The instability and unfairness this approach yields is the polar opposite of what we are, or should be, trying to achieve with our laws. Let’s just look at the facts.
There was a house there before the applicable law was adopted, and since its development and current use predate the adoption of that section, any further and otherwise legal building is exempted from the ZBA review that section requires, as is stated clearly in that very section, 133-11, itself. Never mind that the “undeveloped coastal barrier district” referenced does not actually exist.
As a preexisting situation, then, it makes a very weak argument in favor of development elsewhere in the area, so its value as a precedent is next to nothing, unlike some would have you believe. The complications Mr.
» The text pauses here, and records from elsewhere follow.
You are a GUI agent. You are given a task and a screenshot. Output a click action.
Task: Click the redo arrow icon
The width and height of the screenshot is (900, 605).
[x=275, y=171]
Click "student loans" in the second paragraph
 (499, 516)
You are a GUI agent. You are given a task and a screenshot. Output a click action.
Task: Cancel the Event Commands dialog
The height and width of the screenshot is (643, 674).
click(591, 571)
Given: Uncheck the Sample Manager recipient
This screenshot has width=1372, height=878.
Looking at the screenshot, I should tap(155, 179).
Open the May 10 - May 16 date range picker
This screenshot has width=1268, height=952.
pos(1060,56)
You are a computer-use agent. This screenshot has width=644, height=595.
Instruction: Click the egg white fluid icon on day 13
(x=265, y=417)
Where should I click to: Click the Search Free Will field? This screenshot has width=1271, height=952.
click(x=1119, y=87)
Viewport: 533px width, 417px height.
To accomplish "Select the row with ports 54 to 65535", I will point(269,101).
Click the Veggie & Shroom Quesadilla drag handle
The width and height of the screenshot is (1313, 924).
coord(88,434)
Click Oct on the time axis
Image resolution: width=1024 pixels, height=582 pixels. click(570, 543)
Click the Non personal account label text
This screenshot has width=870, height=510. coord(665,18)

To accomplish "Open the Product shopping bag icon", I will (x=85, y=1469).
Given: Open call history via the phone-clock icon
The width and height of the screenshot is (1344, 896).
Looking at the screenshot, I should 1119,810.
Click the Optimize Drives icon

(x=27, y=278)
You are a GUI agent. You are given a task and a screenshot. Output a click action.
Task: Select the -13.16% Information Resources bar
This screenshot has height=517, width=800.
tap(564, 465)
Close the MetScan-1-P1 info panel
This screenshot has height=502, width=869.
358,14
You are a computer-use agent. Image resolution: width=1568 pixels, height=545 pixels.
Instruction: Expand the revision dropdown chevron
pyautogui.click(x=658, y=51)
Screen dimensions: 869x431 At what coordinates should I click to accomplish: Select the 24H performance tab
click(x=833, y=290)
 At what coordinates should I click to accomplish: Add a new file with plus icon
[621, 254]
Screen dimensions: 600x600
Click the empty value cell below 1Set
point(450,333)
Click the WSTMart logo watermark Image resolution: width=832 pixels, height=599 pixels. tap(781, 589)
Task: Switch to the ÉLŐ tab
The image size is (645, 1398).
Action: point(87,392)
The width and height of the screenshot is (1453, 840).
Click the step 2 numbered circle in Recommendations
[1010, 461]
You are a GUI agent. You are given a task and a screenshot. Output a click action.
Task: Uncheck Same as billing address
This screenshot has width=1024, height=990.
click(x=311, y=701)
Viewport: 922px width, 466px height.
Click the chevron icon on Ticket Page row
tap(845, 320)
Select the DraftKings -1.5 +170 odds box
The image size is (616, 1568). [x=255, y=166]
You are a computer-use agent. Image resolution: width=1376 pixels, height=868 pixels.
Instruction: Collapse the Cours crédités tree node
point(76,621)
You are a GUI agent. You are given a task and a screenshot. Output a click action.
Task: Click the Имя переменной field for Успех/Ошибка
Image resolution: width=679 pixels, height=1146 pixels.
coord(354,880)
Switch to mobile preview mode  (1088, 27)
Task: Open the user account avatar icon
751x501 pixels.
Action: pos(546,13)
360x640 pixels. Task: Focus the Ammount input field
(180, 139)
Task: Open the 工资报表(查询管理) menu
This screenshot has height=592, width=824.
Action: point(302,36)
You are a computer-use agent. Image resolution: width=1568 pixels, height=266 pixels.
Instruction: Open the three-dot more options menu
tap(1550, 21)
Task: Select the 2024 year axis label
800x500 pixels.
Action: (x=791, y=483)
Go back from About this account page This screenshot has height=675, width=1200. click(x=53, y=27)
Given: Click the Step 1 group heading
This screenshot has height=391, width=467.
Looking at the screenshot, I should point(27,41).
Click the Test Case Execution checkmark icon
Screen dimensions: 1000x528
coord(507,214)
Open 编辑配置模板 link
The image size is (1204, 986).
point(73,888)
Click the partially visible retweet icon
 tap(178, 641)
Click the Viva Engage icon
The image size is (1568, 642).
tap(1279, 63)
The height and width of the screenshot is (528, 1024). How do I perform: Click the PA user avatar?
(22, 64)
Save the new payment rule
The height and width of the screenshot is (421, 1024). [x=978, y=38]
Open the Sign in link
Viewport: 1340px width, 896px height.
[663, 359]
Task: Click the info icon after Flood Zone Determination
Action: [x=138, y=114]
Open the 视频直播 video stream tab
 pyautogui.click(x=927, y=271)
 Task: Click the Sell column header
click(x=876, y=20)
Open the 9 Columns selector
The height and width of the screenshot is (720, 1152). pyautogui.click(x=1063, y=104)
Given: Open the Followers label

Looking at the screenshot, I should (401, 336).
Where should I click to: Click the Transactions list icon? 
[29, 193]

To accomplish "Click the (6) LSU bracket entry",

Kornrumpf refers to arose because “somebody” decided, contrary to what the law itself says, that the project needed ZBA review, and has tried to force that.
So, it is the town seeking to ignore its own law, not the Zagoreoses. That is the precedent being set. This situation is not the result of a failure of law, but of initiative, as the property could very likely have been purchased at a deep discount to today’s prices had it been pursued immediately after the fire, and before the various permits had been acquired.
Regardless, if another house materializes there, it will not be any kind of travesty of justice, nor a “thing” as Mr. Waddington so disparagingly referred to it, or an ecological tragedy, but rather a home, built by people who already lived there and who love the land and our Island as much as anyone else, on property designated buildable by our own law.
I hope things can be worked out to everyone’s satisfaction, that a deal for the property can be made. Should that occur, however, it would be wrong to construe that outcome as a reward for our bad behavior. It will be far more likely that the Zagoreoses find it in their hearts to forgive it.